In the parent task, I proposed to retrain Add Link model for the Surfacing Add Link pilot wikis. To be able to do that, we need to figure out whether the training pipeline works as intended, given it was not used recently. To do that, I decided to retrain Add Link model for frwiki (and potentially one other wiki), to be able to regain experience with the process and identify any issues that might've appeared in the last few years.
Description
Details
| Status | Subtype | Assigned | Task | ||
|---|---|---|---|---|---|
| Resolved | KStoller-WMF | T368187 [EPIC] Constructive activation experimentation (Growth work related to Wiki Experiences 1.2) | |||
| Resolved | Michael | T385780 Retrain Add Link models for Surfacing Structured Tasks pilot wikis | |||
| Resolved | Urbanecm_WMF | T385781 Verify the Add Link training pipeline works as expected |
Event Timeline
The training began during Tuesday EU afternoon. I run into several issues (which I will upload patches for here), so there were several pauses (until I saw the error and addressed it somehow), but the last step of the pipeline successfully finished several minutes ago. The data should appear on https://analytics.wikimedia.org/published/datasets/one-off/urbanecm/frwiki-updated-add-link-T385781/ within the next half an hour or so.
Backtesting evaluation output:
I'll need to take a look at the numbers and evaluate them. The results from the original training are at https://meta.wikimedia.org/wiki/Research:Improving_multilingual_support_for_link_recommendation_model_for_add-a-link_task/Results_round-1.
Change #1117632 had a related patch set uploaded (by Urbanecm; author: Urbanecm):
[research/mwaddlink@main] run-pipeline: Update DB_HOST to dbstore1009
Change #1117637 had a related patch set uploaded (by Urbanecm; author: Urbanecm):
[research/mwaddlink@main] Update .gitignore
Change #1117636 had a related patch set uploaded (by Urbanecm; author: Urbanecm):
[research/mwaddlink@main] requirements: Make repository installable
The performance of the updated model is comparable to the previous version of the model, so looking good from my side.
We tracked precision and recall at threshold 0.5 for all wikis here.

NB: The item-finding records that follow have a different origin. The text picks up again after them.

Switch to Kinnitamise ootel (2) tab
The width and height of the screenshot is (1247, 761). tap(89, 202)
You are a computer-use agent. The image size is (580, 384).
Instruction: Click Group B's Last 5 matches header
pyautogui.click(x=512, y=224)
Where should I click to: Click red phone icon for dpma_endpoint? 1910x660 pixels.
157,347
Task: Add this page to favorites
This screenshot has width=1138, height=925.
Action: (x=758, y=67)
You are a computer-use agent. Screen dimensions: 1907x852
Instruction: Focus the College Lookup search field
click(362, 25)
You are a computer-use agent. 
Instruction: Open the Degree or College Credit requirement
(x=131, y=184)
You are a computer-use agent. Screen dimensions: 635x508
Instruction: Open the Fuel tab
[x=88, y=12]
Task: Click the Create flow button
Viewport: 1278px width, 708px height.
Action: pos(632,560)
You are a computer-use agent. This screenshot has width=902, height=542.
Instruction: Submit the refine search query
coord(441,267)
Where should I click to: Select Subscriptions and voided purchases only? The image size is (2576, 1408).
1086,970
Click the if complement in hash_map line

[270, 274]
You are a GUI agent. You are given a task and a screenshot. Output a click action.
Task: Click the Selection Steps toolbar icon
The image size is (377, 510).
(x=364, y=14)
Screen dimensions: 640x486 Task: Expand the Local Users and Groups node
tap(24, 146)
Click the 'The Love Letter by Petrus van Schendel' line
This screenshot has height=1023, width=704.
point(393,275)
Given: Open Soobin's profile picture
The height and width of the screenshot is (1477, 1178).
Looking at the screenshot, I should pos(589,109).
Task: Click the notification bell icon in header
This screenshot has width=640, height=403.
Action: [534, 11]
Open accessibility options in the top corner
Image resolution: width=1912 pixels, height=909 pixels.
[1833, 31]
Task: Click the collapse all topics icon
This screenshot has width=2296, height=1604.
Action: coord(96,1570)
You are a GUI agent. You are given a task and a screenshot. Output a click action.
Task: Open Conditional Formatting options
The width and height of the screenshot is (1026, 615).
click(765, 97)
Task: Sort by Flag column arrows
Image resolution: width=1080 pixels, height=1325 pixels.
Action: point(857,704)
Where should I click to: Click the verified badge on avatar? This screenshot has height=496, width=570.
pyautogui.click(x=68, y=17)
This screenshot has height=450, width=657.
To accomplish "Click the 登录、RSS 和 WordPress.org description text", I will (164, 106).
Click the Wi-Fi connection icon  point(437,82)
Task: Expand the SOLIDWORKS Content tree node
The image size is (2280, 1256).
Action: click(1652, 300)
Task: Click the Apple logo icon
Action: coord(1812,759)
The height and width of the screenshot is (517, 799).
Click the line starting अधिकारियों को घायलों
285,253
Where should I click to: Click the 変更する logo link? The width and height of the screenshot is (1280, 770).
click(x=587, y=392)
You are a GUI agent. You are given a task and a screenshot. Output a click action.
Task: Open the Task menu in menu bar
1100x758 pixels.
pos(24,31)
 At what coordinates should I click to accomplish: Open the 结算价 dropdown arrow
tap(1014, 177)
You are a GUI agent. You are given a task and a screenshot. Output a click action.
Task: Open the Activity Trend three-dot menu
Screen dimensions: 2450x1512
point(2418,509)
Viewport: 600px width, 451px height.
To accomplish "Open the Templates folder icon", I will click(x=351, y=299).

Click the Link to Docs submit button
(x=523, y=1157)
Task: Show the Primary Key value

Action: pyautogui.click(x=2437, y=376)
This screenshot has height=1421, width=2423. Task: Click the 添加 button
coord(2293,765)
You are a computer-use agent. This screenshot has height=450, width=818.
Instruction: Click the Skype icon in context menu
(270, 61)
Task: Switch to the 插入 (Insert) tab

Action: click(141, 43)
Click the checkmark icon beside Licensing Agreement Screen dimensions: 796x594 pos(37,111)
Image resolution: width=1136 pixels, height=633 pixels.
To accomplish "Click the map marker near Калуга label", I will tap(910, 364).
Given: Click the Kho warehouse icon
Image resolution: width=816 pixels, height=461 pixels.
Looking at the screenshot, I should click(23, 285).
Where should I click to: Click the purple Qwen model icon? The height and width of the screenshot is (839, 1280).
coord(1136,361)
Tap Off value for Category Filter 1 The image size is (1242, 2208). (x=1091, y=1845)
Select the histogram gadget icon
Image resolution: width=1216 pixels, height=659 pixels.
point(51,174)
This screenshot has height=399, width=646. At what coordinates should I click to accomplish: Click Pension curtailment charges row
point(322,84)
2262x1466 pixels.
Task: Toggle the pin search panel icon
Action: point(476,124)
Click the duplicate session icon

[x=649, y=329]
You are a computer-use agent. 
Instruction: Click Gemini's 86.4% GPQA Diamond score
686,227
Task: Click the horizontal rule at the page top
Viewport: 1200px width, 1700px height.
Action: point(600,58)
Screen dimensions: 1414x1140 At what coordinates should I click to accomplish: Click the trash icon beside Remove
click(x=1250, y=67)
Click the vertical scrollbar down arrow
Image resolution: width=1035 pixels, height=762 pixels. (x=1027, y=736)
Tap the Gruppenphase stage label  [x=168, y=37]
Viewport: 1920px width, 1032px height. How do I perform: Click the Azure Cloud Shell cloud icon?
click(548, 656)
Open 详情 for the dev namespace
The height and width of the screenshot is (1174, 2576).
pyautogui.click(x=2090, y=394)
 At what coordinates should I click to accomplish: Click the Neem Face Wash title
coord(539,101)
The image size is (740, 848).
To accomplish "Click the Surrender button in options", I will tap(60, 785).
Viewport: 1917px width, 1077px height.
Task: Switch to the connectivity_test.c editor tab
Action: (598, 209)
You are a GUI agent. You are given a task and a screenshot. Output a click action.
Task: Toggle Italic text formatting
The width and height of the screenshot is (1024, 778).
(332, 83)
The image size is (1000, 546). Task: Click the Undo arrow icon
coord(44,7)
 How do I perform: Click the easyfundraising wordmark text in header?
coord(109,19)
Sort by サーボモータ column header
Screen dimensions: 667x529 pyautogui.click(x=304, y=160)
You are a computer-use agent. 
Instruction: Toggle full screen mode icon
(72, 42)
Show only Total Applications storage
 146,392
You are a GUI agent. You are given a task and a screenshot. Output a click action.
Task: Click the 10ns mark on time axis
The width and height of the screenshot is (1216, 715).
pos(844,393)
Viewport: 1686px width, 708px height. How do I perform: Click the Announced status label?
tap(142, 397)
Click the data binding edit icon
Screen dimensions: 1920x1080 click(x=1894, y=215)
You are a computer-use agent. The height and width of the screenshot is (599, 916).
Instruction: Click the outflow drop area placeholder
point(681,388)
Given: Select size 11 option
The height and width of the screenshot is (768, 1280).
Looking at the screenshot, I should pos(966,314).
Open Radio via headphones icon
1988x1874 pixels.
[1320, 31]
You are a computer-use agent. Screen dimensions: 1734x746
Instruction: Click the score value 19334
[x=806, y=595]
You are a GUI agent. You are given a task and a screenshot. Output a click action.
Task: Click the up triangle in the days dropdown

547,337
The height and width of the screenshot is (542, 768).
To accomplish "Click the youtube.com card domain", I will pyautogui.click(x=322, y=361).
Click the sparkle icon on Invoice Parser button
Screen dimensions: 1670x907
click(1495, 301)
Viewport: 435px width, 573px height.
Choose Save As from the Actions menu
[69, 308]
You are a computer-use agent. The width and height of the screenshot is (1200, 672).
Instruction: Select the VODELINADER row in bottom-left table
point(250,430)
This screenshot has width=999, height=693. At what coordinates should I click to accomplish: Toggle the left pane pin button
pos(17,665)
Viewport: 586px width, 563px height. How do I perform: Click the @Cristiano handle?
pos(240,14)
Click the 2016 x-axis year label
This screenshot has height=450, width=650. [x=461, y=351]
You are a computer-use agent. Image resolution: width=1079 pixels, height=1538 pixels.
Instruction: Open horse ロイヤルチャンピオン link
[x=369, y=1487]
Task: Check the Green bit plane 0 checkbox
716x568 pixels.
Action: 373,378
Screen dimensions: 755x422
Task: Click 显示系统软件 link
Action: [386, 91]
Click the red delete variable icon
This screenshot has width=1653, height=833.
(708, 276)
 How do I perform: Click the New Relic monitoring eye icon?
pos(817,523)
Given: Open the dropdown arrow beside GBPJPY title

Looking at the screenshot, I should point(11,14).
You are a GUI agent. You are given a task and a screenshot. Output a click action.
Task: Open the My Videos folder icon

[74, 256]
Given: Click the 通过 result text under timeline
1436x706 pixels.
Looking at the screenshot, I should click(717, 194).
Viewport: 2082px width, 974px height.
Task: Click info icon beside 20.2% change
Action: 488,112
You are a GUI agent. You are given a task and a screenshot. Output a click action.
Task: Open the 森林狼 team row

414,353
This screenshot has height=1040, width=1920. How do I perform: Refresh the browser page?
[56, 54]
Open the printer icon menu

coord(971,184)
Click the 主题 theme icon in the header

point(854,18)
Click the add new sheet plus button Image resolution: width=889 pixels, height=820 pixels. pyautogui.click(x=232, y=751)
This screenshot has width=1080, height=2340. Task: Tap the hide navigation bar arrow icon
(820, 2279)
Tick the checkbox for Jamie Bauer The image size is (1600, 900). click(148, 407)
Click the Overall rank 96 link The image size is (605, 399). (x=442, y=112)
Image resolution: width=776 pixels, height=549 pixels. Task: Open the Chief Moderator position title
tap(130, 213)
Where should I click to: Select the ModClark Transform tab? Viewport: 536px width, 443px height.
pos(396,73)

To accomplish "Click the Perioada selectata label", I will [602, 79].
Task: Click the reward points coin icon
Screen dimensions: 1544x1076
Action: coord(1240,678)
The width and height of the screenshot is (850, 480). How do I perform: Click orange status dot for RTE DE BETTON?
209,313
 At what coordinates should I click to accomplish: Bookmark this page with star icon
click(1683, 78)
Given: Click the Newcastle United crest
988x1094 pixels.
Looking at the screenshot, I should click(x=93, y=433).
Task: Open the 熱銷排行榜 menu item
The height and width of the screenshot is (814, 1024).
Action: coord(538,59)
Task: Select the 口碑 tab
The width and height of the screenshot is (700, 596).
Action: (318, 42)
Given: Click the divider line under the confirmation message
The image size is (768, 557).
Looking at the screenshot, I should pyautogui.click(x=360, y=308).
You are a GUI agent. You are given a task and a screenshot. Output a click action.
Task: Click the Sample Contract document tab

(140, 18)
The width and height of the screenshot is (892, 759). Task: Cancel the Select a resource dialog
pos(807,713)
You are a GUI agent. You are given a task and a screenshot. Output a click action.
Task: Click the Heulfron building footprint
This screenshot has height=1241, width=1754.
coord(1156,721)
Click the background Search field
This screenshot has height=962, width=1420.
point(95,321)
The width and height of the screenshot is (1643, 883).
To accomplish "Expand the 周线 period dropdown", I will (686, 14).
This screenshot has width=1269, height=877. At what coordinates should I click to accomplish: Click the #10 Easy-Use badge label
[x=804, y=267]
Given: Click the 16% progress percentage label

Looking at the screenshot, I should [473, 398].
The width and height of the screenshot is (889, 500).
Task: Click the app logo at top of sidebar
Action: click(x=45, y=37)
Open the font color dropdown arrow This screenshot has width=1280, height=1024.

- Previous version: Prec=0.815, Recall=0.459
- Updated version: Prec=0.803, Recall=0.443
Change #1117632 merged by jenkins-bot:
[research/mwaddlink@main] run-pipeline: Update DB_HOST
Change #1117636 merged by jenkins-bot:
[research/mwaddlink@main] requirements: Make repository installable
Change #1121452 had a related patch set uploaded (by Urbanecm; author: Urbanecm):
[research/mwaddlink@main] README: Mention Python 3.9 instead of 3.7
Change #1121453 had a related patch set uploaded (by Urbanecm; author: Urbanecm):
[research/mwaddlink@main] Update dependencies to make repo installable
Change #1121452 merged by jenkins-bot:
[research/mwaddlink@main] README: Mention Python 3.9 instead of 3.7
Change #1121453 merged by jenkins-bot:
[research/mwaddlink@main] Update dependencies to make repo installable
Change #1122967 had a related patch set uploaded (by Sergio Gimeno; author: Sergio Gimeno):
[operations/deployment-charts@master] linkrecommendation: Bump version
Change #1122967 merged by jenkins-bot:
[operations/deployment-charts@master] linkrecommendation: Bump version
The pipeline mostly works. I wasn't able to run it for fawiki, but other wikis work. I filled T387556: Add Link training pipeline gets stuck for certain wikis for the fawiki-specific issue. Closing this one, as the general round of verification is now done.